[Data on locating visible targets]
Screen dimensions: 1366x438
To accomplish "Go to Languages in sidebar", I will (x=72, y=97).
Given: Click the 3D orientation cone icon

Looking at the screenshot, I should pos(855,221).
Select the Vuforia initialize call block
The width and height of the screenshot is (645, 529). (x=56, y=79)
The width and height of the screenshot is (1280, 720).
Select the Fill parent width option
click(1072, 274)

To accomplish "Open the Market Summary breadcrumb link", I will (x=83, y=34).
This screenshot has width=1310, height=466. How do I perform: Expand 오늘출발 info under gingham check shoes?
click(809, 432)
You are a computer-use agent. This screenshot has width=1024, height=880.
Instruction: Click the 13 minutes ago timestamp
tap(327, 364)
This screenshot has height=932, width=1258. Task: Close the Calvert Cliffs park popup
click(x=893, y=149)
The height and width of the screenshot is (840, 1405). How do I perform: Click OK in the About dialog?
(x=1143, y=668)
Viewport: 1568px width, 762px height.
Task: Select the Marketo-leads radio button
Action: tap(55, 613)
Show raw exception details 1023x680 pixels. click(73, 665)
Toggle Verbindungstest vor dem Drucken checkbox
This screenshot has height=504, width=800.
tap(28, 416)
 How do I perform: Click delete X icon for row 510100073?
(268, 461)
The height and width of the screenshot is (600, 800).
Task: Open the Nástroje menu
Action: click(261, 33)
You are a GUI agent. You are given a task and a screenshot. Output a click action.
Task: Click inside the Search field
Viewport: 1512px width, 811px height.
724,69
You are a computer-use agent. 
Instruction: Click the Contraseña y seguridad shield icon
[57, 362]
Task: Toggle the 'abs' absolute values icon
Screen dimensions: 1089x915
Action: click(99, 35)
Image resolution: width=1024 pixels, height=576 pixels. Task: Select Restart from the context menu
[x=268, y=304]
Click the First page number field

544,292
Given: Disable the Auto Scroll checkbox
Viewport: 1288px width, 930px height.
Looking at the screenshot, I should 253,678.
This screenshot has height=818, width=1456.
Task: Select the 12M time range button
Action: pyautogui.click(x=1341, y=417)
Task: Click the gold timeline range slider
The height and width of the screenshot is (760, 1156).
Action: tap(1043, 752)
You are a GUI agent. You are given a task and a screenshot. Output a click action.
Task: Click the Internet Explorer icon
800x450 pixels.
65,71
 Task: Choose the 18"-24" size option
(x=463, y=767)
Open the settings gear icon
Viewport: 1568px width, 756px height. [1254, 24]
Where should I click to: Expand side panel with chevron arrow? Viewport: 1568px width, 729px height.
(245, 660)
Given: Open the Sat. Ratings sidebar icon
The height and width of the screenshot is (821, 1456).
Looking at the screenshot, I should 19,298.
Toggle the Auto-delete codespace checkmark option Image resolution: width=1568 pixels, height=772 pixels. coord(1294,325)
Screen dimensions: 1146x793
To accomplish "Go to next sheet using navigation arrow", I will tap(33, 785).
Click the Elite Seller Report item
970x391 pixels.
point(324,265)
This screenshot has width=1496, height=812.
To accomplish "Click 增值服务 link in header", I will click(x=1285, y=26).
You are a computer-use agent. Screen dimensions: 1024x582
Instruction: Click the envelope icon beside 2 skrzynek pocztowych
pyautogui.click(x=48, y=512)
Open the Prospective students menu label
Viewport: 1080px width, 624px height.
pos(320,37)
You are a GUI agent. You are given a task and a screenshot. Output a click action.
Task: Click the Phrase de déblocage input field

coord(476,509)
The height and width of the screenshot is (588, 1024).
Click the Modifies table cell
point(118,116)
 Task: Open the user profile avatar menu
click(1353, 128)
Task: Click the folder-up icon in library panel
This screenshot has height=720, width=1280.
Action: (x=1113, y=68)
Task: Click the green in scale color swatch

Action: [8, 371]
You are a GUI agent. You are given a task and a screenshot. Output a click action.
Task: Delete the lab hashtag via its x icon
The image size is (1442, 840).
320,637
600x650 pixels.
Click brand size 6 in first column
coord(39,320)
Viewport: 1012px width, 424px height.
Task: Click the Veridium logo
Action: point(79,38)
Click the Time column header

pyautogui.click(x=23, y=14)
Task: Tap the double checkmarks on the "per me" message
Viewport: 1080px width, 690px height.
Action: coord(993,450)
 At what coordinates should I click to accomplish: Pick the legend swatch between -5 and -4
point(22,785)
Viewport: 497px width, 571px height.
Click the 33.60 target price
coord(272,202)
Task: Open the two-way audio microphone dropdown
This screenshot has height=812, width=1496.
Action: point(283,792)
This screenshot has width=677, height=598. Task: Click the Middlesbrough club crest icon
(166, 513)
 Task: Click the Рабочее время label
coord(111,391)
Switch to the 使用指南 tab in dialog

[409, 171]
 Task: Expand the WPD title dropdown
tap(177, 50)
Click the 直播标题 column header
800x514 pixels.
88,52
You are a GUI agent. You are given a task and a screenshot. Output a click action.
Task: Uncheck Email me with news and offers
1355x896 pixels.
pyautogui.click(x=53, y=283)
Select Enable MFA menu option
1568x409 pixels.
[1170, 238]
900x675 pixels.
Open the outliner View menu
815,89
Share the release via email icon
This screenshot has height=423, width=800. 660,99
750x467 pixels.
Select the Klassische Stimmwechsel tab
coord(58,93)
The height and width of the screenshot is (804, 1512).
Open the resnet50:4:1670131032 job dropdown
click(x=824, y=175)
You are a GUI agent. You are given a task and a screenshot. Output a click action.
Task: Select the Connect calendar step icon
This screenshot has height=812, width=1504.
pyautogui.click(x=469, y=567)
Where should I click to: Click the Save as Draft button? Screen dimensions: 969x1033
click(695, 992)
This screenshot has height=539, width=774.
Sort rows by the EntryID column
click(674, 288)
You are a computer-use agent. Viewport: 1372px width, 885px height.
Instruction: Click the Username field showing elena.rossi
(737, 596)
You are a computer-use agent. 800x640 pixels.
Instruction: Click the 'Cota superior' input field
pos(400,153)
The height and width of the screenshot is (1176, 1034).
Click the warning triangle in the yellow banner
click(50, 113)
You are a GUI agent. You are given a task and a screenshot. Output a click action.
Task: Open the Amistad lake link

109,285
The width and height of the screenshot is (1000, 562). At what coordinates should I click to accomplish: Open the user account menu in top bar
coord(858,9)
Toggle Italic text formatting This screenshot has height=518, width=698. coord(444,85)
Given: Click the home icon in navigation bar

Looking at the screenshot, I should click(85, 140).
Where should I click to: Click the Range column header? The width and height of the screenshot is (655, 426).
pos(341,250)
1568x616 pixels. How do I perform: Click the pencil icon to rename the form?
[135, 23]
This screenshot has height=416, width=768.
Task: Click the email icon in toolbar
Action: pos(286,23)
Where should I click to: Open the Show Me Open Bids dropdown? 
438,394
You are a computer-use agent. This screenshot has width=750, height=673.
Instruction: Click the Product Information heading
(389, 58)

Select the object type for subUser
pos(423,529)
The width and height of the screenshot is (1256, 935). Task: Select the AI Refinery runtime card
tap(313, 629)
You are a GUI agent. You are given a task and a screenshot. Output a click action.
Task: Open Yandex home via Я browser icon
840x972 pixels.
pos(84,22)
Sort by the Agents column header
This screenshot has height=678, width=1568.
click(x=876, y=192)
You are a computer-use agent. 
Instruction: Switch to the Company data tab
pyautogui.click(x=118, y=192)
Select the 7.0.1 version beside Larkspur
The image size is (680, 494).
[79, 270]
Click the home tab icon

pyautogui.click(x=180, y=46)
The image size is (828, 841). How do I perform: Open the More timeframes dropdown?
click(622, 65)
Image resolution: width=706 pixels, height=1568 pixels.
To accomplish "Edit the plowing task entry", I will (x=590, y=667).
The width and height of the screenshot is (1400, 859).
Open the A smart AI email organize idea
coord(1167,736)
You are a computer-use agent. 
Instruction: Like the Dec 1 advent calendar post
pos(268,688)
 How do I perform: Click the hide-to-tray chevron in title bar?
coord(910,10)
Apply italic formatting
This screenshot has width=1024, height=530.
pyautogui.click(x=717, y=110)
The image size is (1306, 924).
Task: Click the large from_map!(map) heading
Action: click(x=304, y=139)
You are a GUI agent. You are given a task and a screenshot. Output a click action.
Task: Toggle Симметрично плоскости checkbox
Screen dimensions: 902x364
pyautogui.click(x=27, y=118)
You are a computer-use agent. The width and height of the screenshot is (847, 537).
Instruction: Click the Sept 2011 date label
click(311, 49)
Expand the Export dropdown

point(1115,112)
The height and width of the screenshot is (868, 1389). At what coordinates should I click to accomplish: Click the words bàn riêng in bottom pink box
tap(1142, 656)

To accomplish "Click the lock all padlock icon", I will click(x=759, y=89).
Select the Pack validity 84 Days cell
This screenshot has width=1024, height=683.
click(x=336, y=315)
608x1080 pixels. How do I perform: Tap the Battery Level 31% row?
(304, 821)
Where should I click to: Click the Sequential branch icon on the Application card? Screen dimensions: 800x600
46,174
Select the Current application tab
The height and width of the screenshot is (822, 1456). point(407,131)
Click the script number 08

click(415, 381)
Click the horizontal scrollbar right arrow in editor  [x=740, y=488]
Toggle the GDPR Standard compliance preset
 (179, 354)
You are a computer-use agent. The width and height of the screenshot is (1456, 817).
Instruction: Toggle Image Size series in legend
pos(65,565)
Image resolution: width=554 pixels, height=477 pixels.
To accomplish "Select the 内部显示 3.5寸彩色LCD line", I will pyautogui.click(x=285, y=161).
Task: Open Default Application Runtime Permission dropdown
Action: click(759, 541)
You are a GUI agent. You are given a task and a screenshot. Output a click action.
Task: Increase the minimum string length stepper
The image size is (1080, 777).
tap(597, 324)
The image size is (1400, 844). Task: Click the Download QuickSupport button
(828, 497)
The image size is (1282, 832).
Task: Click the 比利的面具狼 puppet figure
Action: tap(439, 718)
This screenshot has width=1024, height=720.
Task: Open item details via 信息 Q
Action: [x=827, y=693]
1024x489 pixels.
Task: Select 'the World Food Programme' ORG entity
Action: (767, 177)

**TASK:** Reproduce the stretch from the line containing "Where should I click to: Click the Range" through the line containing "tap(313, 629)", renaming "Where should I click to" to "Which point should I select to" and leaving all else as it stands.

**REPLY:**
Which point should I select to: Click the Range column header? The width and height of the screenshot is (655, 426).
pos(341,250)
1568x616 pixels. How do I perform: Click the pencil icon to rename the form?
[135, 23]
This screenshot has height=416, width=768.
Task: Click the email icon in toolbar
Action: pos(286,23)
Which point should I select to: Open the Show Me Open Bids dropdown? 
438,394
You are a computer-use agent. This screenshot has width=750, height=673.
Instruction: Click the Product Information heading
(389, 58)

Select the object type for subUser
pos(423,529)
The width and height of the screenshot is (1256, 935). Task: Select the AI Refinery runtime card
tap(313, 629)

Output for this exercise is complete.